Students posing as AIDS orphans, living on the street
Students posing as AIDS orphans, living on the street

Roger Short is an Anglo-Scottish-Australian, who emigrated from Edinburgh University to Monash University as Professor of Physiology in 1982. In 1996 he was appointed Wexler Professorial Fellow in the Department of Obstetrics and Gynaecology at the University of Melbourne. He has travelled extensively in sub Saharan Africa, and he was seconded for the whole of 1989 to the World Health Organization’s Global Programme on AIDS in Geneva. This gave him a deep commitment to develop ways of preventing HIV transmission in developing countries. He is a Fellow of the Royal Society, and of the Australian Academy of Science, and was recently made a Member of the Order of Australia.

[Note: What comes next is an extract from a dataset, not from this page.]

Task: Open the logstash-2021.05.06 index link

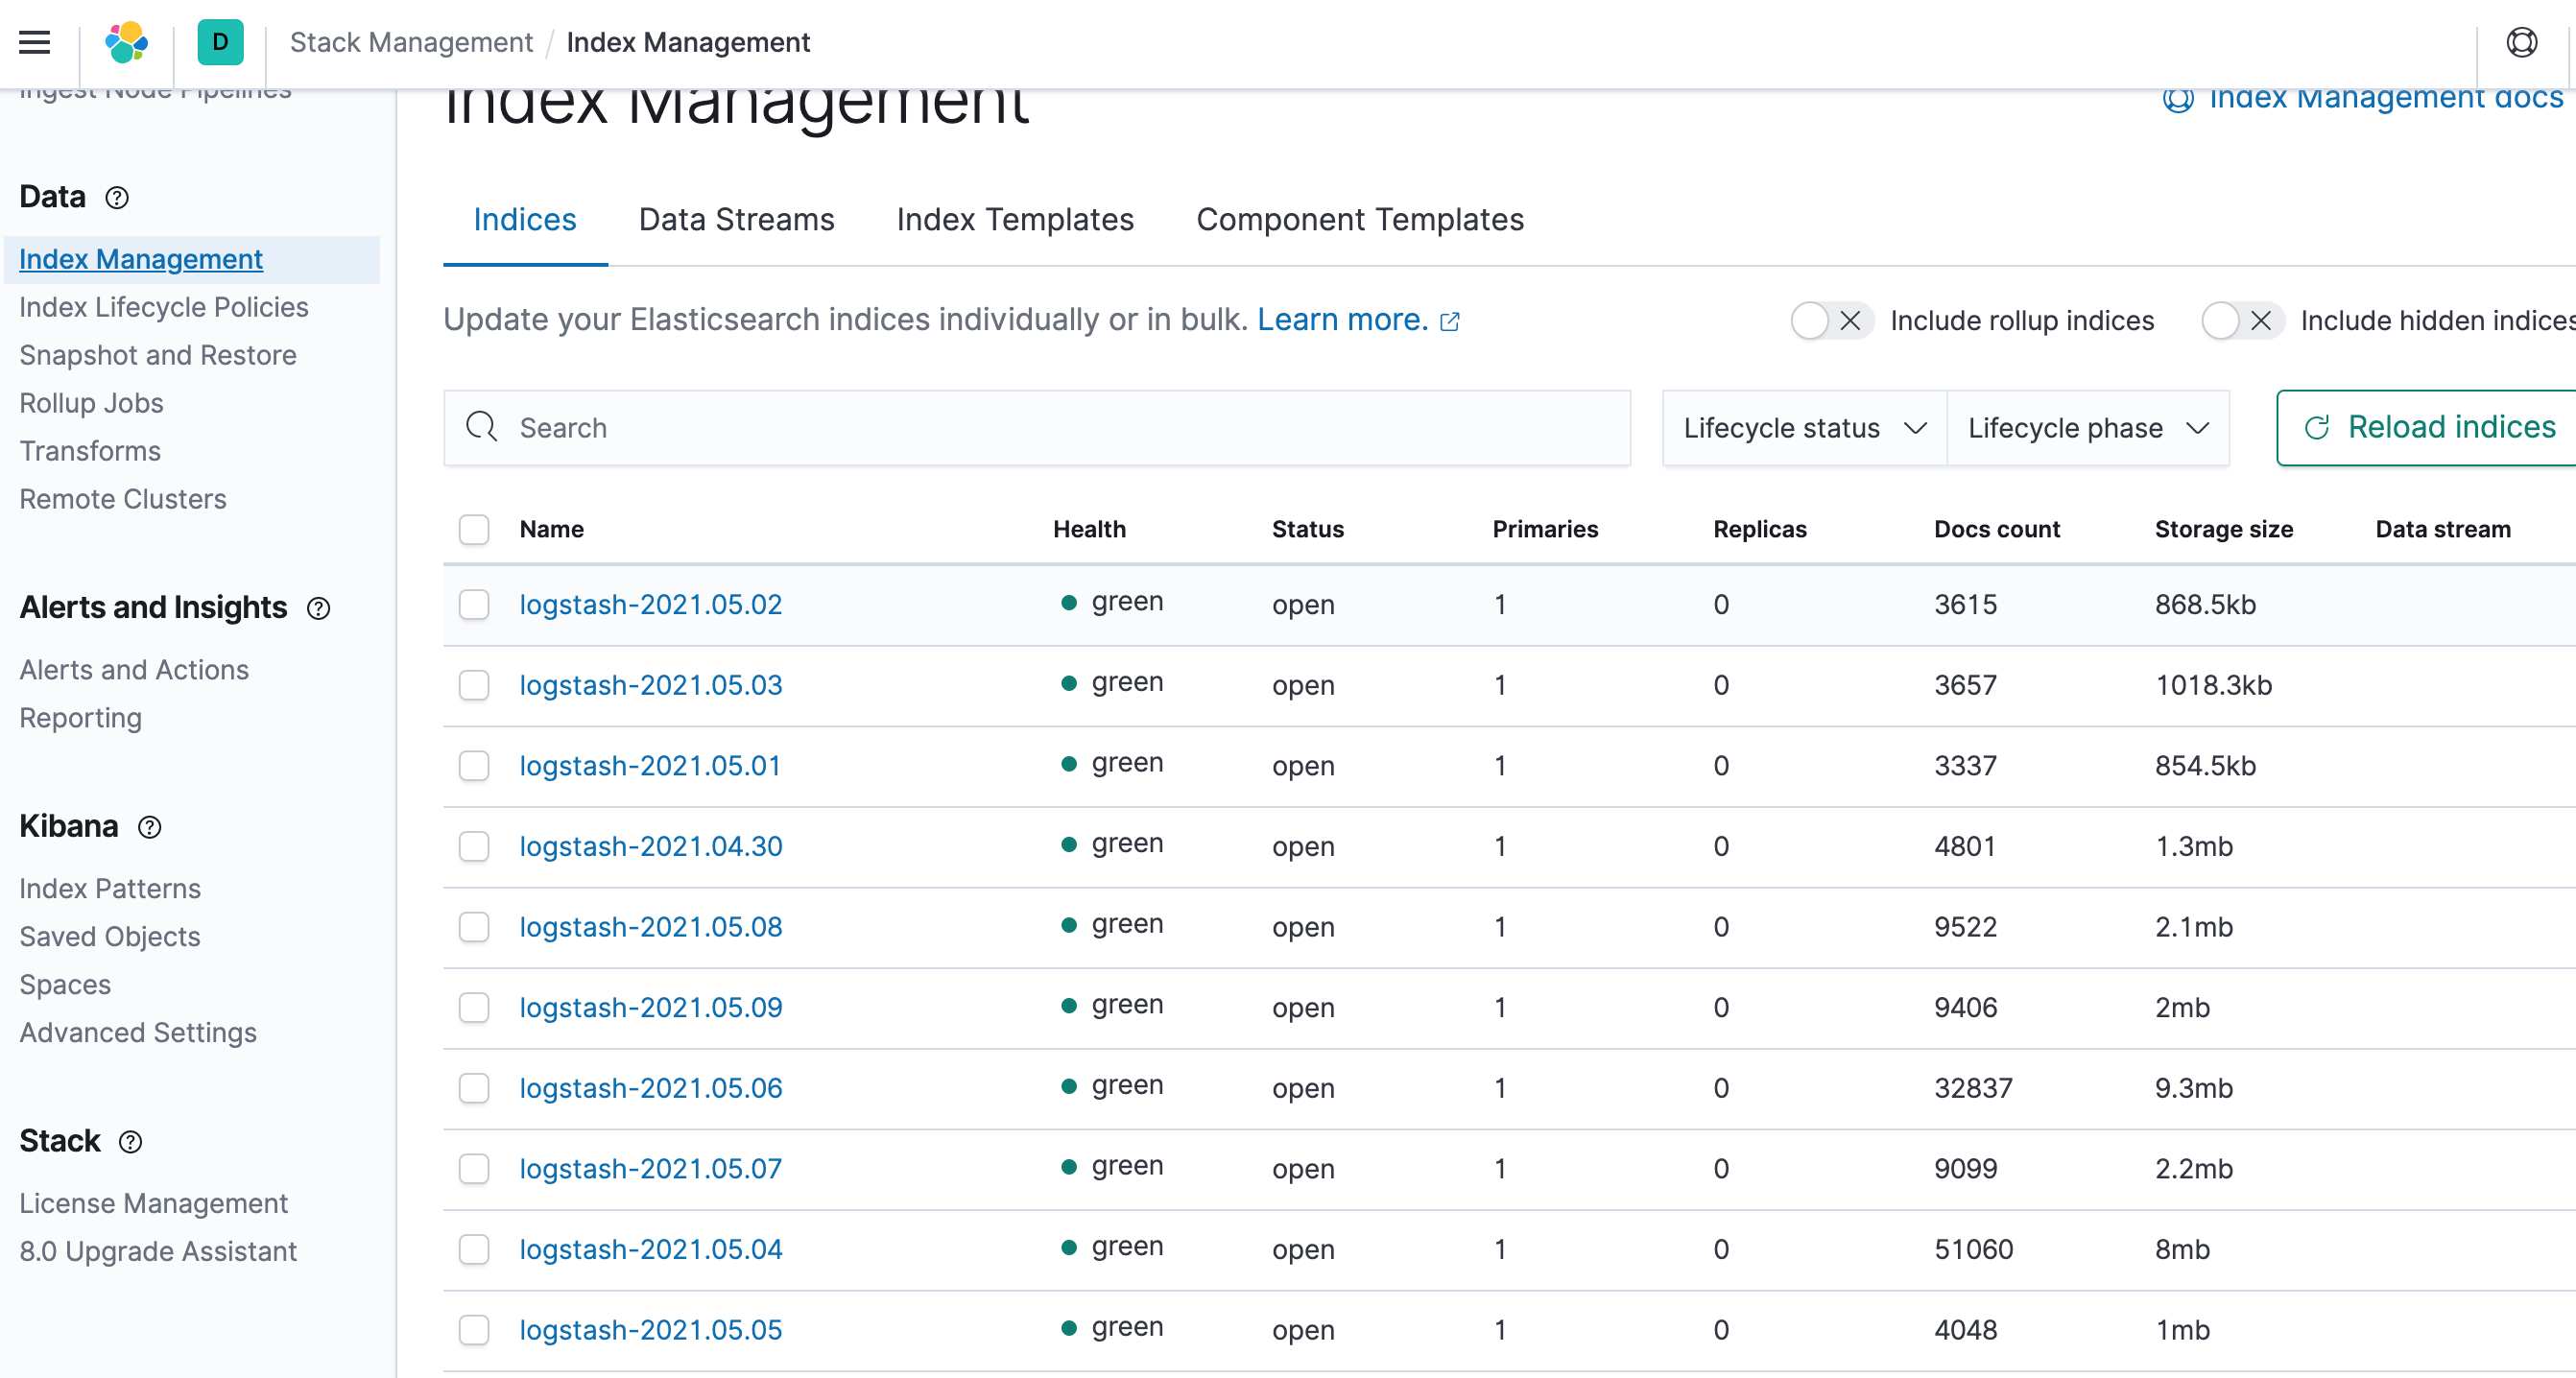Action: tap(650, 1088)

Modise Modise is a fourth year medical student at the University of Melbourne on a Botswanan government scholarship. He went to Primary and Secondary School in Francistown, did his National Service for one year as a teacher, and entered the University of Botswana in 1998. He has two older brothers and two younger sisters, all living in Botswana. His father is a cattle rancher in N.E. Botswana, and his mother, who has a degree in Engineering from the University of Coventry in England, is Chief Roads Engineer for the Central District of Botswana. His hope is that if Batswana unite, they could win the fight against AIDS.

Maxwell Nhlatho was born and raised in Francistown, the second city of Botswana. He did his primary education in Francistown and then went to Plumtree, Zimbabwe, for his junior secondary and high school education. In 1998 he did his one year Government service, and then went to the University of Botswana where he did two years of a Bachelor of Science degree before being offered a scholarship to study Medicine at the University of Melbourne. Max wanted to study medicine so that he could one day become a surgeon; he also wanted to fulfil a childhood desire to become a medical scientist to help people. He is currently the President of the Melbourne University Botswana students association, and organizer of BAM. On completion of his medical degree he plans to go back to Botswana to practice.

Botwana AIDS Melbourne
Aims and Objectives:

  1. To develop the most effective HIV prevention strategies for Botswana.
  2. To evaluate the effectiveness of promoting ABC - Abstinence, Be Faithful, Condoms, as an HIV preventive strategy for Botswana.
  3. To promote male circumcision for HIV prevention in Botswana.
  4. To pioneer youth-to-youth HIV prevention programmes in Botswana schools, and to disseminate the information on a dedicated website, www.firstaids.info
  5. To raise HIV/AIDS awareness within the University of Melbourne, and to relay the latest research findings back to our colleagues in Botswana.
  6. To train a group of Batswana medical students in the University of Melbourne, so that they will be able to teach HIV/AIDS in the new Medical School to be established in Gaborone in 2009.
  7. To provide input to the Australian websites, www.aids.net.au and www.circumcision.com.au, so that they reflect the challenges and achievements of Botswana.
  8. To liaise with the Botswana High Commission in Canberra and the Ministry of Health in Gaborone, so that they are kept informed about all the above activities..

No parents should have to bury their children. Help the children in Africa and other parts of the world to avoid becoming infected with HIV/AIDS so that they can continue fulfilling their lives. We all have a role to play in life, even if it is to encourage others; don't waste your opportunity to make a difference. Play your part.